Tuesday, January 12, 2010

CES 2010 roundup

- What was new (in internet radio) at CES 2010?

I have been to a couple of CES events in Las Vegas over the last few years. The glitz of the strip seems like the right atmosphere for this huge event. However, this year I attended only vicariously through various blogs and news releases.

With 2700 exhibitors covering the whole of the consumer elexctroics world you can imagine that internet-enabled audio devices do not get the same sort coverage as 3D-TV or tablet devices.

Anyway - there were only a few internet radio items of note that I noticed.
In this post I have picked out the Innovation Awards "Honoree" status but none made it to "Best of".


Pure - announced it is now selling products in America.
They have listed an office in San Francisco and I presume have tweaked some of the devices (e.g. remove DAB, FM tuning steps, ensure power supplies work).
There is a new sub-set of their site at http://www.pure.com/us
New models previewed (due to ship later in 2010) were the Oasis Flow and Sirocco 550.
Pure Oasis Flow and Scirocco 550


The Oasis Flow looks, at first glance, the same as their old splashproof Oasis DAB radio. It has touch controls and OLED display (like the Evoke Flow) and adds FM plus Internet radio.
The Sirocco 550 is a mini-hifi featuring radio (Internet, DAB/DAB+/DMB and FM), CD, iPod Dock and USB for flash drive. Sound promises to be good, with a CLass-D amp and 40W RMS per channel.

Naim - launched the UnitiQute a sibling to their Uniti (which arrived around May 2009).


This high-spec device has a preamplifier with two analogue inputs, five 24bit/192kHz-capable digital inputs and conventional radio (DAB/FM) along with internet radio (vTuner powered). It can also play from UPnP-AV sources along with a USB socket to play from a Flash drive and proper Apple iPod connectivity. It also comes with a large remote control.



Compared to the Uniti, it lacks the CD drive and appears to have a slightly lower spec analogue preamp.
Looks like the price will be around 2000 USD.

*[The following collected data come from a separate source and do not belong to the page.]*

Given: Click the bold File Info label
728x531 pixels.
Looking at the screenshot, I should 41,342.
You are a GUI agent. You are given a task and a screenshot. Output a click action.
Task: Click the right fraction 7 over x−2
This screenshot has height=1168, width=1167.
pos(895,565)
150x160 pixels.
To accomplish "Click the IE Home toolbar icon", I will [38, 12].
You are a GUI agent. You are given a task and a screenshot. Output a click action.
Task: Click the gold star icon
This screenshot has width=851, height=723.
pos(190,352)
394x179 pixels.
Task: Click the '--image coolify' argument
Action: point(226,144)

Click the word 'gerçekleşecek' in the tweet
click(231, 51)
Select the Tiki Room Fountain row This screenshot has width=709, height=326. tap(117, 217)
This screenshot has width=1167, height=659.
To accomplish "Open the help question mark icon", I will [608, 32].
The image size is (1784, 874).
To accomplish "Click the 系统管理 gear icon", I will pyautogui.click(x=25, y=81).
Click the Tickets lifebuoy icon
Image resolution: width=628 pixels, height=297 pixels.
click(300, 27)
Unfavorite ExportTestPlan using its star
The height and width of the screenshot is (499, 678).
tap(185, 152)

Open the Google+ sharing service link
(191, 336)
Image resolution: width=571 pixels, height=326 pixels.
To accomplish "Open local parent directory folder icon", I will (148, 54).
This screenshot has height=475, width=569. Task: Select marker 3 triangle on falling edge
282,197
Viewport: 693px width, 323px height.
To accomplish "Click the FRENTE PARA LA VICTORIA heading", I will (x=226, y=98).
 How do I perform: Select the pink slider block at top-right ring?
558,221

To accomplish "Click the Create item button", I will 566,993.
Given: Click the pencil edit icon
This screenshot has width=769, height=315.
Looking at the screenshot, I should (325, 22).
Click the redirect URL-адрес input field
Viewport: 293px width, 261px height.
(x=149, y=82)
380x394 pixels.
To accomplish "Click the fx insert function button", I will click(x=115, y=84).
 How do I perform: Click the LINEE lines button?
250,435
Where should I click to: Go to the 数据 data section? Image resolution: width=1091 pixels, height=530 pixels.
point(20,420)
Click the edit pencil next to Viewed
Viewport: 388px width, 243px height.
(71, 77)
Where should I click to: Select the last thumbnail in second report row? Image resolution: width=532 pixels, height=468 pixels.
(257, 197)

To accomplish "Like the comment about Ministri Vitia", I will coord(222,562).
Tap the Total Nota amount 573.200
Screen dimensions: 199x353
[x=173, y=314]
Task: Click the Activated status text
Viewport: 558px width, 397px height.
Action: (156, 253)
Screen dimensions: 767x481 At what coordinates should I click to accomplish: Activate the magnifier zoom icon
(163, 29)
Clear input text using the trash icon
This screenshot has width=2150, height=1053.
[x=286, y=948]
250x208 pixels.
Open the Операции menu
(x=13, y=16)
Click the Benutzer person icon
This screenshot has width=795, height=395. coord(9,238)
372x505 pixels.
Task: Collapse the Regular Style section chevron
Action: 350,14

Logitech - picked up 7 honoree awards overall - 2 of which were from the ex-Slimdevices group - namely the Squeezebox Radio and the (not yet shipping) Squeezebox Touch. Both have been extensively covered here before - so not so much to say this time.

Sonos - had an award for the Controller 200 and ZonePlayer S5 - again products covered here before.


A related group is the IMDA - Internet Media Device Alliance - held one of their meetings at the event - http://www.imdalliance.org/
Hopefully we will see some progress on standards for use by broadcasters, device suppliers and software builders that will further enhance how internet radio access on-line content ... audio and related information (for example cover art, biographies, "buy now" and EPGs should all become easier to access and present).
Last year they published presentations from their CES event on their site - so watch out for it happening again this year.